[Supplied entries — start]

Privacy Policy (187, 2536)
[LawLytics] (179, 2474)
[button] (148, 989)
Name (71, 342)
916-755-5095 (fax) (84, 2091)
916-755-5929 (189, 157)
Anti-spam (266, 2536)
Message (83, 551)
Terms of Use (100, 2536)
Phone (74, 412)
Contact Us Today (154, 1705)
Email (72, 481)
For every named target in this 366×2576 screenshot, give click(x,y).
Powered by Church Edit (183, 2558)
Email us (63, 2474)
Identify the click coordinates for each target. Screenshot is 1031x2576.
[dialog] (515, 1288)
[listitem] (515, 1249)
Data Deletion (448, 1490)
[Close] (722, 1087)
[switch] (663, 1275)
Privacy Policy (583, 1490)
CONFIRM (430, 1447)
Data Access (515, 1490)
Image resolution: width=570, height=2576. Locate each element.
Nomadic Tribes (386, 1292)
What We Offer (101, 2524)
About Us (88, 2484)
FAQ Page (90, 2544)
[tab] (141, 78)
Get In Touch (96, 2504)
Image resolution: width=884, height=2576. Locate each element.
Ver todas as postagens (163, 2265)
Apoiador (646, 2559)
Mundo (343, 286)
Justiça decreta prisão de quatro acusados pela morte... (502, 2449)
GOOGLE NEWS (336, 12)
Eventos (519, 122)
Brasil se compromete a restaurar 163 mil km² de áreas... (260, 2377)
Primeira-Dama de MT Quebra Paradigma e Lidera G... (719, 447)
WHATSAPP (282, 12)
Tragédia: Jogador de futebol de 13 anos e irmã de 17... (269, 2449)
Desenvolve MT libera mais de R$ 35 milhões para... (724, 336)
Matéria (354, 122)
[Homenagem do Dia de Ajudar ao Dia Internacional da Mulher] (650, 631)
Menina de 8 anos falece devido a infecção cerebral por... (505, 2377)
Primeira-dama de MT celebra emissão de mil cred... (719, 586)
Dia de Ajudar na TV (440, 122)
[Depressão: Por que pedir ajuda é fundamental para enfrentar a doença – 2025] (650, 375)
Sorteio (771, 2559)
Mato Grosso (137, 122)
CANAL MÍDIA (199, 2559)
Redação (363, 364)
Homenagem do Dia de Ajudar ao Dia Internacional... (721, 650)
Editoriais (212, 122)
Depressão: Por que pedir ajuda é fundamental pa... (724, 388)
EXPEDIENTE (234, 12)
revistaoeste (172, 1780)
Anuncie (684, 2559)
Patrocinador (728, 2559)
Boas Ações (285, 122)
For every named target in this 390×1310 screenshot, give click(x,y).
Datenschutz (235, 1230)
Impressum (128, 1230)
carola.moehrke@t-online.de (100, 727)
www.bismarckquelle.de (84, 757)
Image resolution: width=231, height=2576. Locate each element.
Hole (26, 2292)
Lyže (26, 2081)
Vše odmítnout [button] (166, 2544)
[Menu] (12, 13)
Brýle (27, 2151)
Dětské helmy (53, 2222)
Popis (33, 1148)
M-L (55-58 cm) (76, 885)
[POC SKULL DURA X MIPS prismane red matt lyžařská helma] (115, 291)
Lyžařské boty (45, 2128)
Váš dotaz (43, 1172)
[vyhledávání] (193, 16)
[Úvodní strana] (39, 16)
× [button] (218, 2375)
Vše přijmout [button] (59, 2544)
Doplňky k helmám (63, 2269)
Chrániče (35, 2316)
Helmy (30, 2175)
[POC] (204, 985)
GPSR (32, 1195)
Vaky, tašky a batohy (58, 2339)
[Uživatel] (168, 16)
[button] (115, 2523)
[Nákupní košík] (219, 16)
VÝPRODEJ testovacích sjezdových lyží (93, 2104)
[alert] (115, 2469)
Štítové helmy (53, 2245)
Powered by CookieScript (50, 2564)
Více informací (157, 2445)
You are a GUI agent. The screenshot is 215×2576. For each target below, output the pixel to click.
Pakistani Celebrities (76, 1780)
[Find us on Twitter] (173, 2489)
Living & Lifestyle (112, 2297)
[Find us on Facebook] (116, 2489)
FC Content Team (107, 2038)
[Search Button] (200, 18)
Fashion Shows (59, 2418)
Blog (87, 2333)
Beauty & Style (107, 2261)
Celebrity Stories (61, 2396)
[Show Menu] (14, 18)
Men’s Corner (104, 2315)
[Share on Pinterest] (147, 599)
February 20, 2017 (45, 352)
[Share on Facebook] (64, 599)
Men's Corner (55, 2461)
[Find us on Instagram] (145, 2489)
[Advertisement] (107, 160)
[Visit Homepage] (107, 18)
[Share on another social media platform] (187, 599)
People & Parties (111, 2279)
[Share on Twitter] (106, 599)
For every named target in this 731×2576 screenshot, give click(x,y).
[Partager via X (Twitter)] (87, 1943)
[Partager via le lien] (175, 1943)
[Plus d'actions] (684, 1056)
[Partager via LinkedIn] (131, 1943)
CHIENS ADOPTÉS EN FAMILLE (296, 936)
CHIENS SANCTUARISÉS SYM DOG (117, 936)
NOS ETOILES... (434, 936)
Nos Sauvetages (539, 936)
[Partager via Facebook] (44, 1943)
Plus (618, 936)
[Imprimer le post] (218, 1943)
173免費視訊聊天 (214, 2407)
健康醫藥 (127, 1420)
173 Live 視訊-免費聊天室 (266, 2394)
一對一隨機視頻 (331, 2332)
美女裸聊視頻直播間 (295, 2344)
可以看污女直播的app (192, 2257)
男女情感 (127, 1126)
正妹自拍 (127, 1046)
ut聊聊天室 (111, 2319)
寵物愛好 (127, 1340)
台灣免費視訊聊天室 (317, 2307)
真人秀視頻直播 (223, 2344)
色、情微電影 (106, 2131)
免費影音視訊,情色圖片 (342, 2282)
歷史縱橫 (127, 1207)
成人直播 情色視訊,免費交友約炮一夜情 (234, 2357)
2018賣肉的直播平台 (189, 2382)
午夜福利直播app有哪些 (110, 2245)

[Supplied entries — finish]

From the first line to the last, retype the records exactly.

Privacy Policy (187, 2536)
[LawLytics] (179, 2474)
[button] (148, 989)
Name (71, 342)
916-755-5095 (fax) (84, 2091)
916-755-5929 (189, 157)
Anti-spam (266, 2536)
Message (83, 551)
Terms of Use (100, 2536)
Phone (74, 412)
Contact Us Today (154, 1705)
Email (72, 481)
For every named target in this 366×2576 screenshot, give click(x,y).
Powered by Church Edit (183, 2558)
Email us (63, 2474)
Identify the click coordinates for each target. Screenshot is 1031x2576.
[dialog] (515, 1288)
[listitem] (515, 1249)
Data Deletion (448, 1490)
[Close] (722, 1087)
[switch] (663, 1275)
Privacy Policy (583, 1490)
CONFIRM (430, 1447)
Data Access (515, 1490)
Image resolution: width=570, height=2576. Locate each element.
Nomadic Tribes (386, 1292)
What We Offer (101, 2524)
About Us (88, 2484)
FAQ Page (90, 2544)
[tab] (141, 78)
Get In Touch (96, 2504)
Image resolution: width=884, height=2576. Locate each element.
Ver todas as postagens (163, 2265)
Apoiador (646, 2559)
Mundo (343, 286)
Justiça decreta prisão de quatro acusados pela morte... (502, 2449)
GOOGLE NEWS (336, 12)
Eventos (519, 122)
Brasil se compromete a restaurar 163 mil km² de áreas... (260, 2377)
Primeira-Dama de MT Quebra Paradigma e Lidera G... (719, 447)
WHATSAPP (282, 12)
Tragédia: Jogador de futebol de 13 anos e irmã de 17... (269, 2449)
Desenvolve MT libera mais de R$ 35 milhões para... (724, 336)
Matéria (354, 122)
[Homenagem do Dia de Ajudar ao Dia Internacional da Mulher] (650, 631)
Menina de 8 anos falece devido a infecção cerebral por... (505, 2377)
Primeira-dama de MT celebra emissão de mil cred... (719, 586)
Dia de Ajudar na TV (440, 122)
[Depressão: Por que pedir ajuda é fundamental para enfrentar a doença – 2025] (650, 375)
Sorteio (771, 2559)
Mato Grosso (137, 122)
CANAL MÍDIA (199, 2559)
Redação (363, 364)
Homenagem do Dia de Ajudar ao Dia Internacional... (721, 650)
Editoriais (212, 122)
Depressão: Por que pedir ajuda é fundamental pa... (724, 388)
EXPEDIENTE (234, 12)
revistaoeste (172, 1780)
Anuncie (684, 2559)
Patrocinador (728, 2559)
Boas Ações (285, 122)
For every named target in this 390×1310 screenshot, give click(x,y).
Datenschutz (235, 1230)
Impressum (128, 1230)
carola.moehrke@t-online.de (100, 727)
www.bismarckquelle.de (84, 757)
Image resolution: width=231, height=2576. Locate each element.
Hole (26, 2292)
Lyže (26, 2081)
Vše odmítnout [button] (166, 2544)
[Menu] (12, 13)
Brýle (27, 2151)
Dětské helmy (53, 2222)
Popis (33, 1148)
M-L (55-58 cm) (76, 885)
[POC SKULL DURA X MIPS prismane red matt lyžařská helma] (115, 291)
Lyžařské boty (45, 2128)
Váš dotaz (43, 1172)
[vyhledávání] (193, 16)
[Úvodní strana] (39, 16)
× [button] (218, 2375)
Vše přijmout [button] (59, 2544)
Doplňky k helmám (63, 2269)
Chrániče (35, 2316)
Helmy (30, 2175)
[POC] (204, 985)
GPSR (32, 1195)
Vaky, tašky a batohy (58, 2339)
[Uživatel] (168, 16)
[button] (115, 2523)
[Nákupní košík] (219, 16)
VÝPRODEJ testovacích sjezdových lyží (93, 2104)
[alert] (115, 2469)
Štítové helmy (53, 2245)
Powered by CookieScript (50, 2564)
Více informací (157, 2445)
You are a GUI agent. The screenshot is 215×2576. For each target below, output the pixel to click.
Pakistani Celebrities (76, 1780)
[Find us on Twitter] (173, 2489)
Living & Lifestyle (112, 2297)
[Find us on Facebook] (116, 2489)
FC Content Team (107, 2038)
[Search Button] (200, 18)
Fashion Shows (59, 2418)
Blog (87, 2333)
Beauty & Style (107, 2261)
Celebrity Stories (61, 2396)
[Show Menu] (14, 18)
Men’s Corner (104, 2315)
[Share on Pinterest] (147, 599)
February 20, 2017 (45, 352)
[Share on Facebook] (64, 599)
Men's Corner (55, 2461)
[Find us on Instagram] (145, 2489)
[Advertisement] (107, 160)
[Visit Homepage] (107, 18)
[Share on another social media platform] (187, 599)
People & Parties (111, 2279)
[Share on Twitter] (106, 599)
For every named target in this 731×2576 screenshot, give click(x,y).
[Partager via X (Twitter)] (87, 1943)
[Partager via le lien] (175, 1943)
[Plus d'actions] (684, 1056)
[Partager via LinkedIn] (131, 1943)
CHIENS ADOPTÉS EN FAMILLE (296, 936)
CHIENS SANCTUARISÉS SYM DOG (117, 936)
NOS ETOILES... (434, 936)
Nos Sauvetages (539, 936)
[Partager via Facebook] (44, 1943)
Plus (618, 936)
[Imprimer le post] (218, 1943)
173免費視訊聊天 (214, 2407)
健康醫藥 (127, 1420)
173 Live 視訊-免費聊天室 (266, 2394)
一對一隨機視頻 (331, 2332)
美女裸聊視頻直播間 (295, 2344)
可以看污女直播的app (192, 2257)
男女情感 (127, 1126)
正妹自拍 (127, 1046)
ut聊聊天室 (111, 2319)
寵物愛好 (127, 1340)
台灣免費視訊聊天室 (317, 2307)
真人秀視頻直播 (223, 2344)
色、情微電影 (106, 2131)
免費影音視訊,情色圖片 (342, 2282)
歷史縱橫 (127, 1207)
成人直播 情色視訊,免費交友約炮一夜情 (234, 2357)
2018賣肉的直播平台 (189, 2382)
午夜福利直播app有哪些 (110, 2245)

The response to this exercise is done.